Inhibiting the Activity of Calf Pregastric Lipase: Effect of Bile Salts, Lecithin, Liposomes, Phenyl Boronic Acid and Diethyl 4-Nitrophenyl Phosphate

Abstract

A commercial extract from oropharyngeal tissue of calves has been used as the source of partially purified pregastric lipase. Activity of the enzyme against 4-nitrophenyldecanoate was inhibited by the conjugated bile salts taurocholate, taurodeoxycholate, and tauro- and glyco-chenodeoxycholate in their monomeric form. Although solutions of L-α-lecithin (0-0.75 mg mL -1 ) enhanced the activity of the lipase at all concentrations studied, with maximum rate enhancement (∼190%) occurring within the range (0.11-0.34) mg mL -1 , even this concentration of L-α-lecithin could not remove the inhibitory effect of the bile salts.
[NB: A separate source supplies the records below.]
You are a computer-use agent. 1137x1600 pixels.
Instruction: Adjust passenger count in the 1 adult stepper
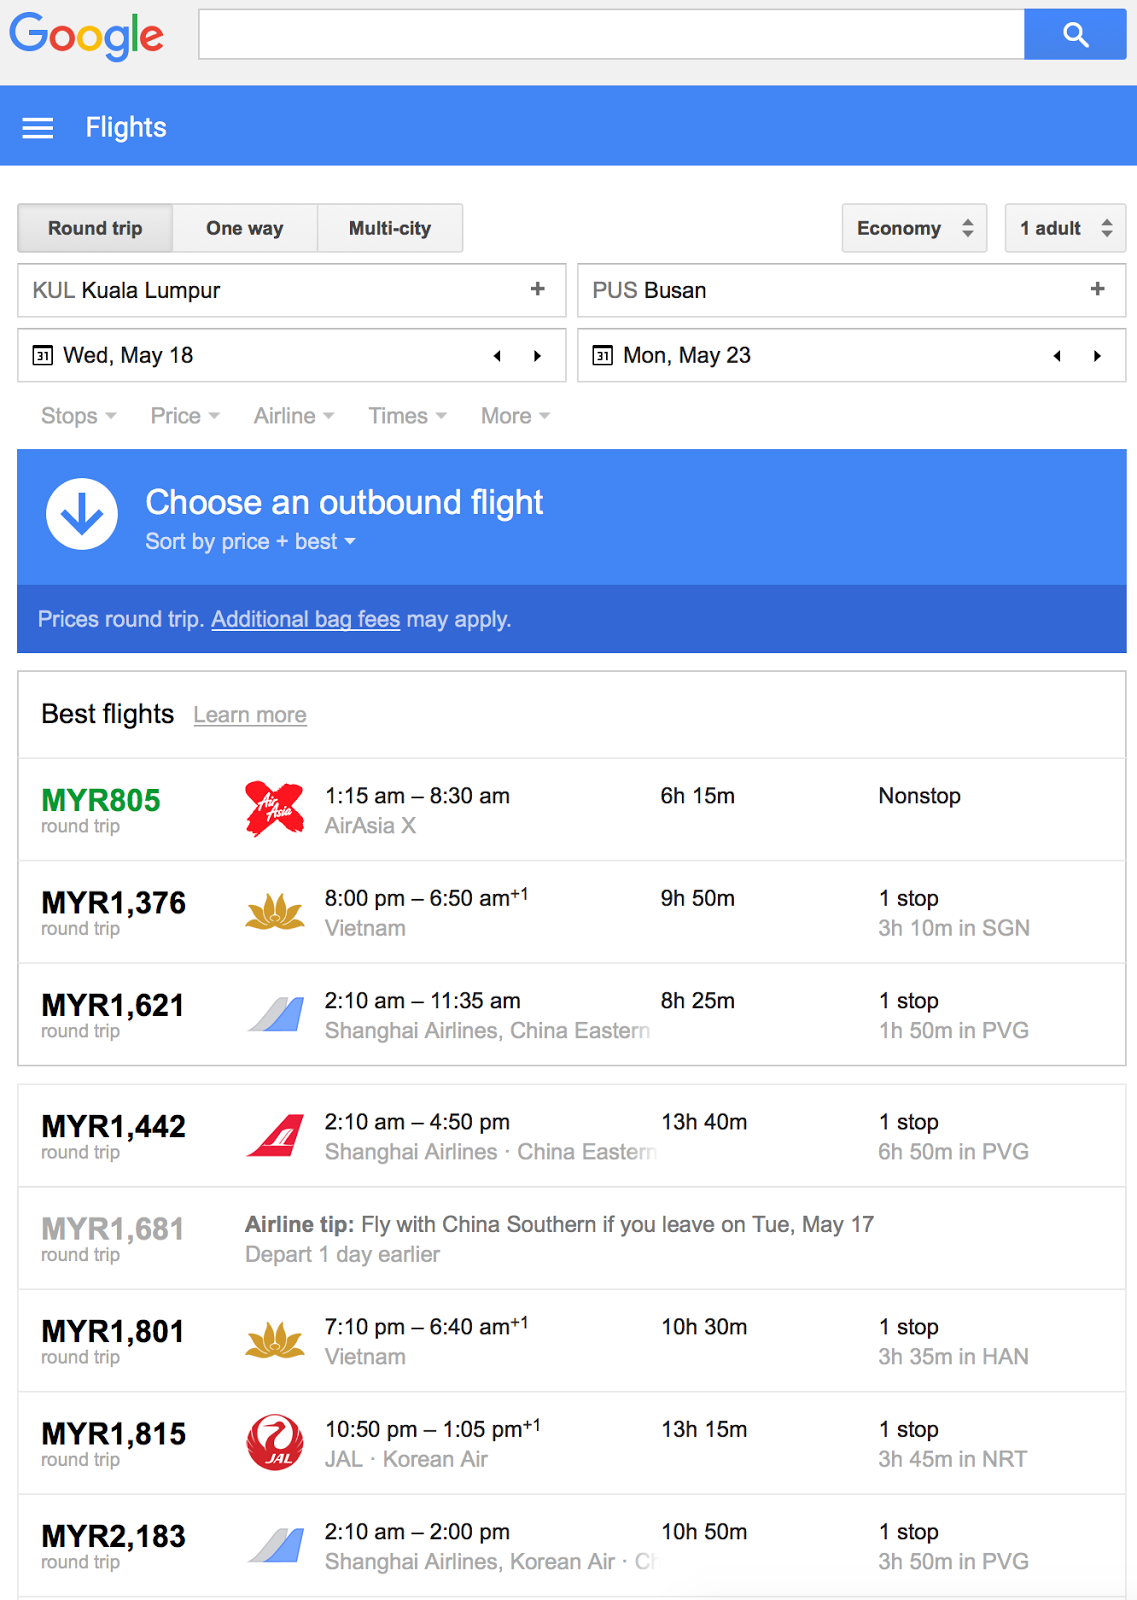[1064, 228]
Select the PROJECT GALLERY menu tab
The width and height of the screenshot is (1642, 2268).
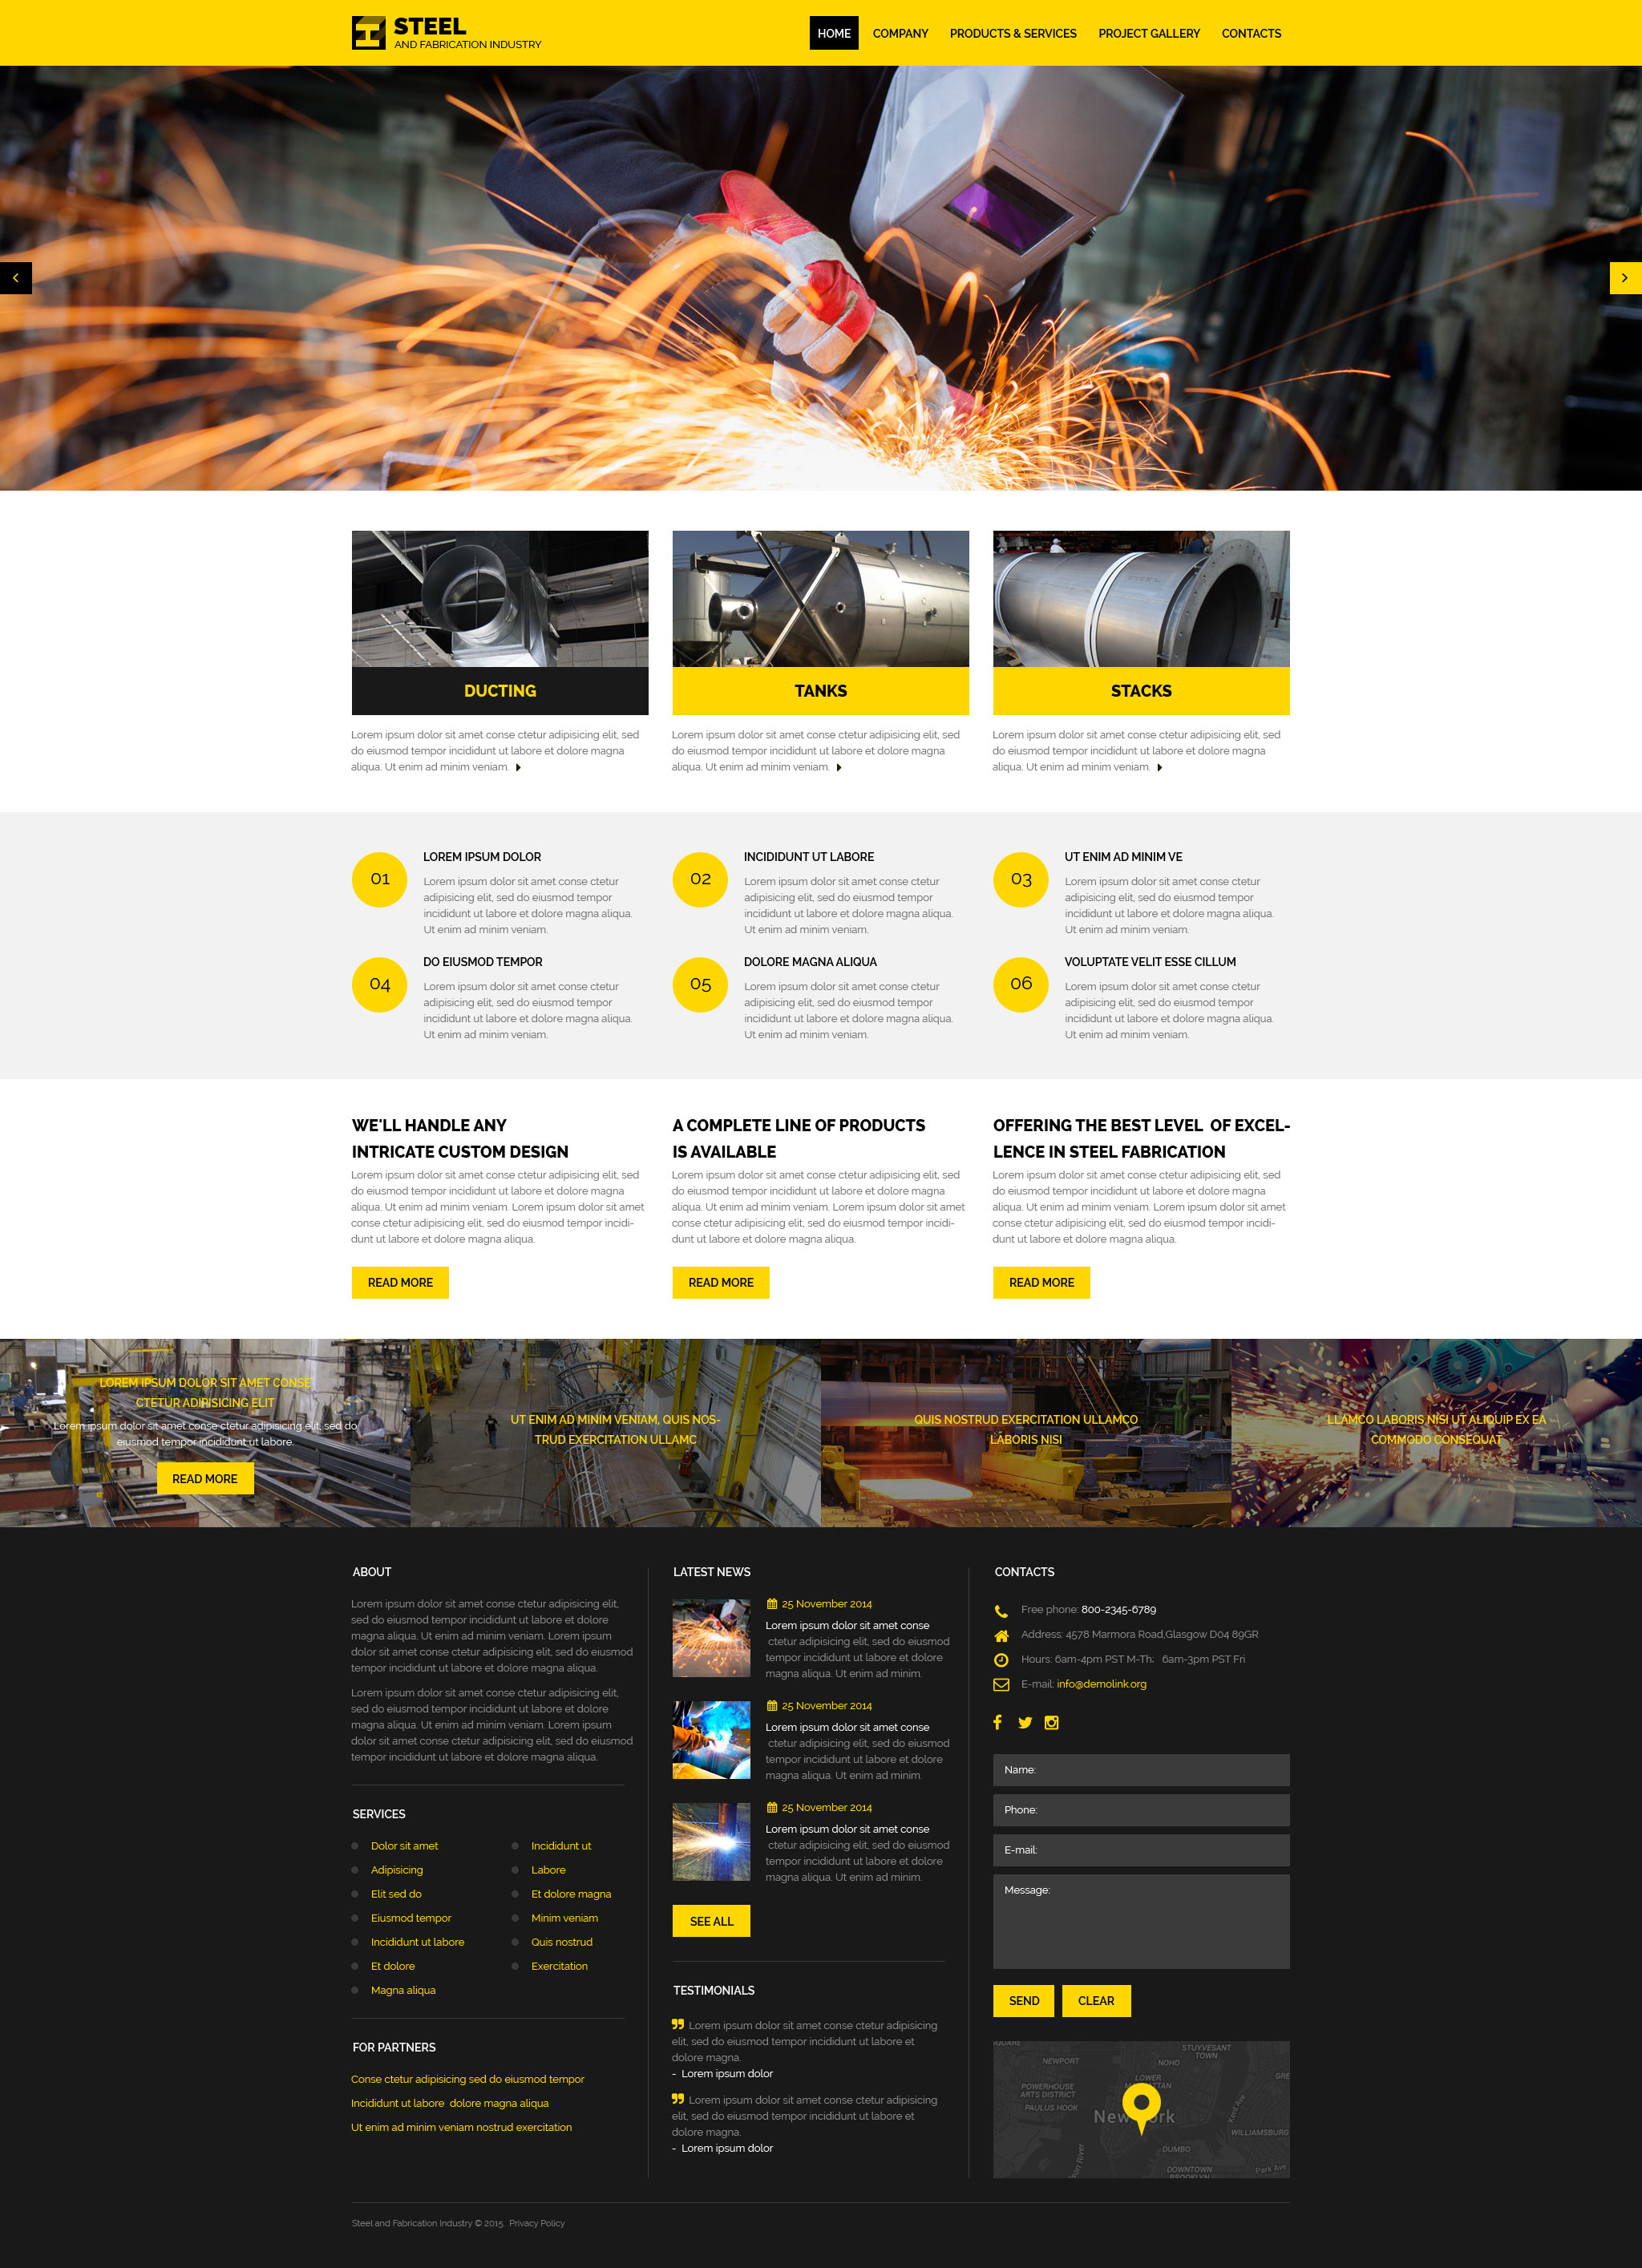click(1147, 32)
The Michaelis-Menten parameters, V and K M , were determined for the activity of the enzyme against 4-nitrophenylacetate in the absence and presence of egg phosphatidylcholine (egg-PC) and egg-PC:cholesterol (10:1 mol/mol) liposomes. While values of V decreased slightly (and to the same extent) in the liposomal suspensions, the value of K M was decreased by 50% in the normal liposome but increased by 30% in the cholesterol impregnated liposome. The phenyl boronic acid / lipase dissociation constant was evaluated as 1.9 mM and pronounced inhibition was obtained in the presence of diethyl 4-nitrophenyl phosphate (E600). These inhibition results confirmed the presence of serine in the active site of calf pregastric lipase.